In 2007, Graham scored 18 tries in 22 games for North Queensland, earning the club's Most Improved award at the end of the season. During the season, he was named as 18th man for Queensland in Game II of the 2007 State of Origin series. In 2008, Graham scored 10 tries for the Cowboys, finishing as the club's equal-top try scorer alongside John Williams. In October 2008, he re-signed with North Queensland until the end of 2012.

In January 2009, Graham was a member of Queensland's Emerging Origin squad for the first time since 2002.

In 2011, Graham played all 25 games for the Cowboys and finished as the club's top try scorer for the second time, winning the Paul Bowman Medal for Cowboys Player of the Year. In August 2011, journalist Leila McKinnon named Graham as the most underrated player in the NRL, noting the disproportion between his competition-leading 2702 metres gained, and his then 34-word Wikipedia article.

In 2012, Graham scored 21 tries and finished the regular season as the NRL's equal-leading try scorer with Canterbury's Ben Barba. In June 2012, he re-signed with the Cowboys on a one-year deal.

In April 2013, Graham announced that he would retire at the end of the season. In Round 16 of the 2013 NRL season, Graham played his 200th NRL games in the Cowboys' 24–4 win over the Cronulla-Sutherland Sharks. Two games later, in a 14–34 loss to the Manly-Warringah Sea Eagles, Graham injured his wrist, requiring reconstructive surgery, ending his career.

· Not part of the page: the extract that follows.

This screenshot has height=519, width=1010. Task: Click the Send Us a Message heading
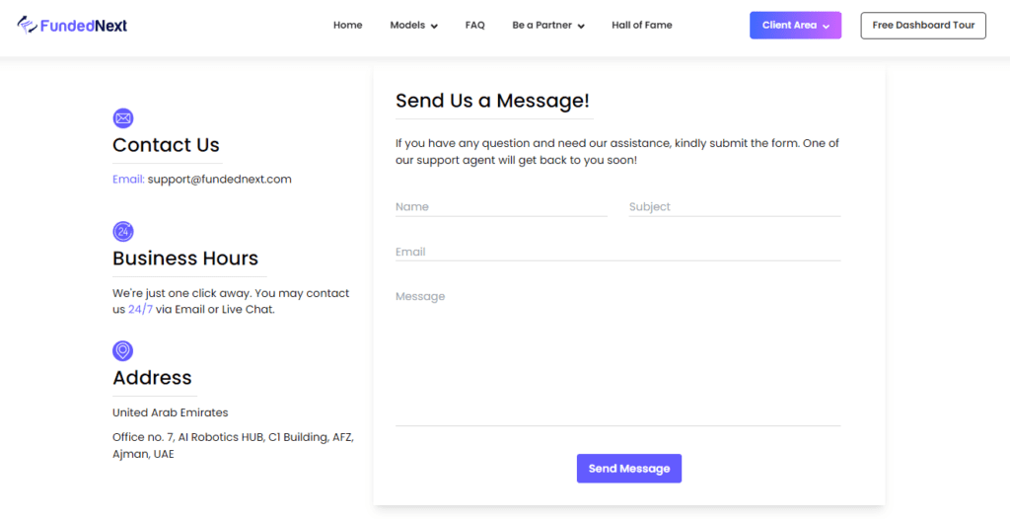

==Achievements and accolades==
===Individual===
- NRL leading try scorer: 2012
- Paul Bowman Medal: 2011
- NRL Academic Team of the Year: 2011, 2012
- North Queensland Cowboys Most Improved: 2007
- Parramatta Eels Rookie of the Year: 2002

==Statistics==
===NRL===

| Season | Team | Matches | T | G | GK % | F/G | Pts |
|---|---|---|---|---|---|---|---|
| 2002 | Parramatta | 5 | 2 | 0 | — | 0 | 8 |
| 2003 | Parramatta | 16 | 9 | 0 | — | 0 | 36 |
| 2004 | Parramatta | 14 | 4 | 0 | — | 0 | 16 |
| 2005 | Parramatta | 4 | 3 | 0 | — | 0 | 12 |
| 2006 | Parramatta | 2 | 0 | 0 | — | 0 | 0 |
| 2006 | North Queensland | 14 | 3 | 6 | 66.7 | 0 | 24 |
| 2007 | North Queensland | 22 | 18 | 12 | 66.7 | 0 | 96 |
| 2008 | North Queensland | 22 | 10 | 0 | 0.0 | 0 | 40 |
| 2009 | North Queensland | 16 | 4 | 0 | — | 0 | 16 |
| 2010 | North Queensland | 24 | 9 | 7 | 100.0 | 0 | 50 |
| 2011 | North Queensland | 25 | 12 | 0 | 0.0 | 0 | 48 |
| 2012 | North Queensland | 24 | 21 | 0 | — | 0 | 84 |
| 2013 | North Queensland | 14 | 7 | 0 | — | 0 | 28 |
| Career totals |  | 202 | 102 | 25 | 69.44% | 0 | 458 |

==Post-playing career==
In 2014, Graham, who graduated from James Cook University with a Bachelor of Sports and Exercise Science, became the strength & conditioning coach for the North Queensland Cowboys under-20s side. Since 2015, he has worked as a strength & conditioning coach for the Cowboys' NRL side and is the club's elite pathways performance coach.